Tuesday, June 30, 2015

Prospect Mag's 2015 Think Tank Awards Issued

The United Kingdom's Prospect Magazine has just announced the 2015 winners of its annual think tank awards.

Here is who won for the US side:

*Best economic/financial think tank: Bipartisan Policy Center (BPC)
(Reason and Peterson Institute for International Economics were on the shortlist)

*Best social policy think tank: New America Foundation (NAF)
(RAND Corp. and Brookings were on the shortlist)

*Best energy/environment think tank: RAND Corp.
(Brookings and World Resources Institute were on the shortlist)

*Best international affairs think tank: Brookings Institution
(Migration Policy Institute and Carnegie Endowment for International Peace were on the shortlist)

For the UK, the "think tank of the year" award went to the Institute for Fiscal Studies. 

There have been various questions about how the awards, which are underwritten by oil giant Shell, are actually chosen, including some speculation that they may be rigged.

We should also mention that a think tank has to actually enter to win.  Think Tank Watch conclusion: lame.

Pro-Kremlin "Think Tank" in New York Shuts Down

From Rosie Gray at Buzzfeed:
A pro-Kremlin think tank based in New York City is shutting down, an official with the group told BuzzFeed News on Tuesday.
“I can confirm that the Institute is closing its operations,” Nikolay Pakhomov, an associate at the Institute for Democracy and Cooperation, said.
Russian news site Gazeta.ru reported on Sunday that the organization is shutting down and that its director, Andranik Migranyan, is returning to Russia. Migranyan told the site that the group is stopping its work because its mission of monitoring human rights in the U.S. has been “accomplished,” because “The human rights situation has improved in the United States.” The institute would publish reports detailing human rights issues in the U.S. Sources told Gazeta that the institute was in fact closing its doors due to a lack of financing.
Migranyan used the institute to function as a kind of unofficial spokesman for Russian President Vladimir Putin’s government. Migranyan told the Associated Press in 2008 that the creation of the institute had been approved by the Kremlin, but that it was funded privately through business donations.

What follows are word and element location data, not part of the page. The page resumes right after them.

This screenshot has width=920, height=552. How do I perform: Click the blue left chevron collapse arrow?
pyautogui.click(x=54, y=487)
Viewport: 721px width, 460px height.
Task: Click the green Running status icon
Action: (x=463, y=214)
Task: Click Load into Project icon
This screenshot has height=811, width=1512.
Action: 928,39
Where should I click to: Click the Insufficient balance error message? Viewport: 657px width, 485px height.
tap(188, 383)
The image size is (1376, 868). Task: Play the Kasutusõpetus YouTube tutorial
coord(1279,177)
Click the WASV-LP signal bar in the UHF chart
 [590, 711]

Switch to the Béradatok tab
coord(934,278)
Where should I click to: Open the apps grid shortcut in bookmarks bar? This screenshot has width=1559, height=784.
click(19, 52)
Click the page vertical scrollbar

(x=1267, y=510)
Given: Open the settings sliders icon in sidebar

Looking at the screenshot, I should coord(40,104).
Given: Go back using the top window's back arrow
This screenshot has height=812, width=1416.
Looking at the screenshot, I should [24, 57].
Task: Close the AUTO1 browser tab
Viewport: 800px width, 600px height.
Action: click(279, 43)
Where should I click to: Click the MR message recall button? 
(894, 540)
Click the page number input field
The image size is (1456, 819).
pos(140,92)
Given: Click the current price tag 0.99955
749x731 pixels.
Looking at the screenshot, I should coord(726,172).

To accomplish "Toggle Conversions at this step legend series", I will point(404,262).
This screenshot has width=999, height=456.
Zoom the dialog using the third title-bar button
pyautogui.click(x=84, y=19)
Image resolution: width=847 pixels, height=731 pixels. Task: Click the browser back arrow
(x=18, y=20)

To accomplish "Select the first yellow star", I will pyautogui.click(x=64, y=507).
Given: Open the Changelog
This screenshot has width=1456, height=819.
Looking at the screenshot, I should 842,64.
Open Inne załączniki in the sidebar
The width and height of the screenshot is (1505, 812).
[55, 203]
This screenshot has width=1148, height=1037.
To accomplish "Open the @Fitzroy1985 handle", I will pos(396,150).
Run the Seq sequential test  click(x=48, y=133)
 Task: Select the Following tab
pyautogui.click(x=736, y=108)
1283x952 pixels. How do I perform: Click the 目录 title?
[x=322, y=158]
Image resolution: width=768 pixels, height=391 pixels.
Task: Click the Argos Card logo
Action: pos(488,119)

The Institute for Democracy and Cooperation in New York is not to be confused with a different think tank in Paris with the same name.  Both were funded by the same Russian lawyer and a group of NGOs but have since gone their separate ways.

Former CIA Officer and Convicted Felon Joins Think Tank IPS

Think Tank Watch has learned that former CIA officer turned whistleblower John Kiriakou has been hired by the Institute for Policy Studies (IPS), a liberal/progressive think tank, to work on penal-system issues.  He apparently got the job after posting on Facebook that he needed employment.

Kiriakou served 23 months in prison for confirming the name of a CIA operative to a reporter.  He apparently got the job while still incarcerated, and since the Bureau of Prisons said it was inappropriate to talk about prison reform while he was still officially incarcerated, his start date for the job was delayed until May, when his sentence ended.

Kiriakou is now officially an Associate Fellow at the think tank, and his writings can be found here.

Last year, Think Tank Watch wrote about an IPS scholar who was fired from his position due to his stance on climate change.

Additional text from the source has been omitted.